# I Center of percussion - baseball bat theorem

1. Jul 24, 2016

### sgh1324

look figure (b)

suppose that baseball deliver F through horizontal motion.
imagine that the O point of the system is same line of F (+x is F direction)

then before percussion, the angular momentum of the system is "0" because r and v of baseball are same direction (L = r x mv = 0)

so after percussion, the ball gets y direction velocity because if bat has angular momentum, the other angular momentum has minus sign and same size so that make 0 angular momentum

that means center of mass of baseball bat has y direction velocity cause of conservation of linar momentum so that make y direction linar momentum also be 0 before and after percussion

so if the baseball hits bat like figure (b), the bat never move just x direction like figure (b)

sth problem in my inference??

2. Jul 24, 2016

### jbriggs444

In the case of an off-center impact, the ball starts with non-zero angular momentum in the reference frame where the center of the bat is at the origin.
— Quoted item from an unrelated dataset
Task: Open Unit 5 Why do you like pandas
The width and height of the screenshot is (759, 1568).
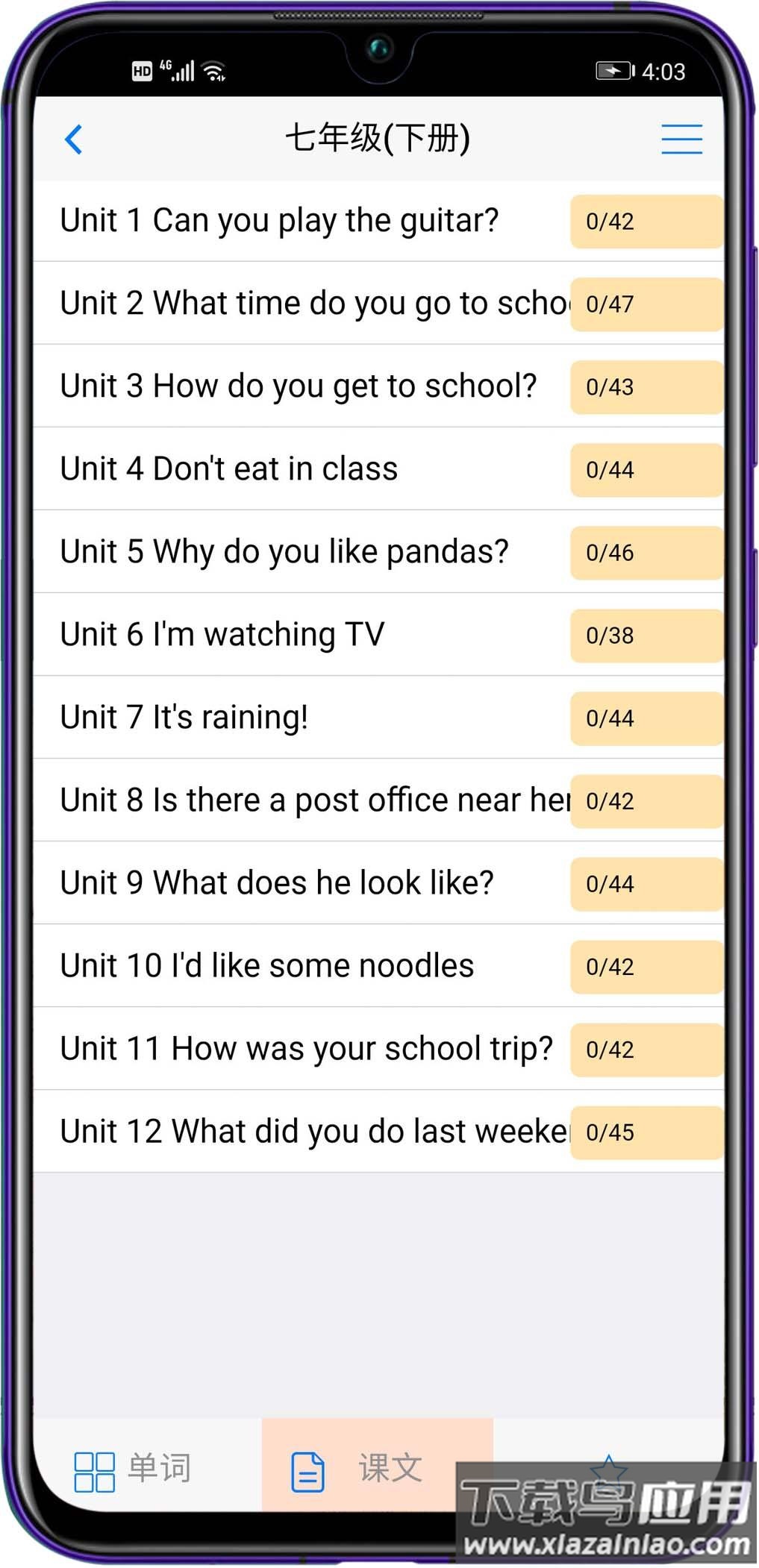Action: [284, 552]
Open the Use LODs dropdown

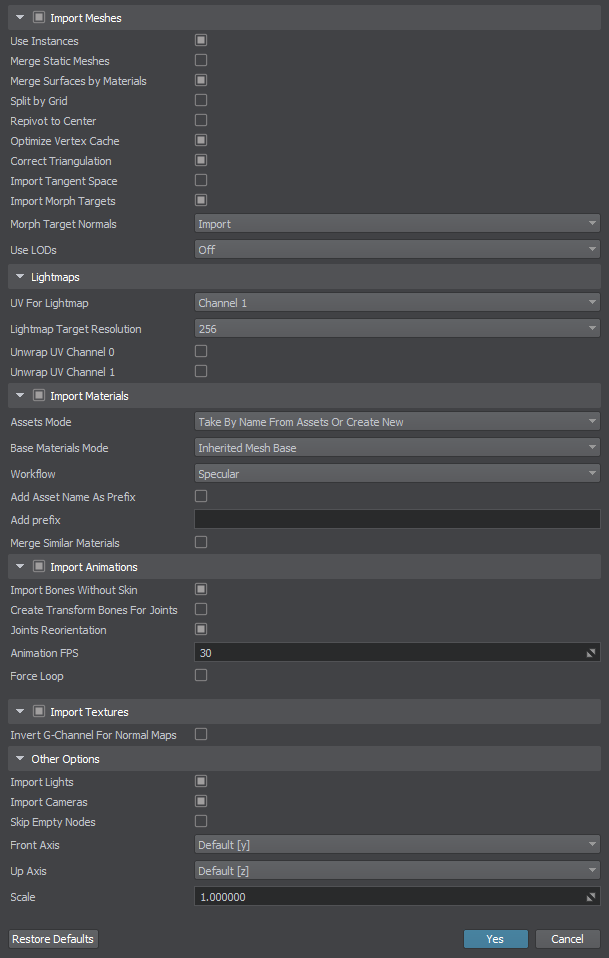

There need not be (and can not be) any motion in the y direction as the result of a collision with force along the x axis.

3. Jul 25, 2016

### sgh1324

center of the bat is at the origin → i know that makes the ball starts with non-zero angular momentum

i mean that if i set the origin point it same line with ball's movement, that makes the ball and bat get zero angular momentum - and after the collision, angular momentum of totaol system is not anymore zero

4. Jul 25, 2016

### jbriggs444

What makes you say that the angular momentum becomes non-zero after the collision? It is not true.

Conservation of angular momentum applies in the absence of external torques. If total angular momentum is zero before the collision, it must be zero after.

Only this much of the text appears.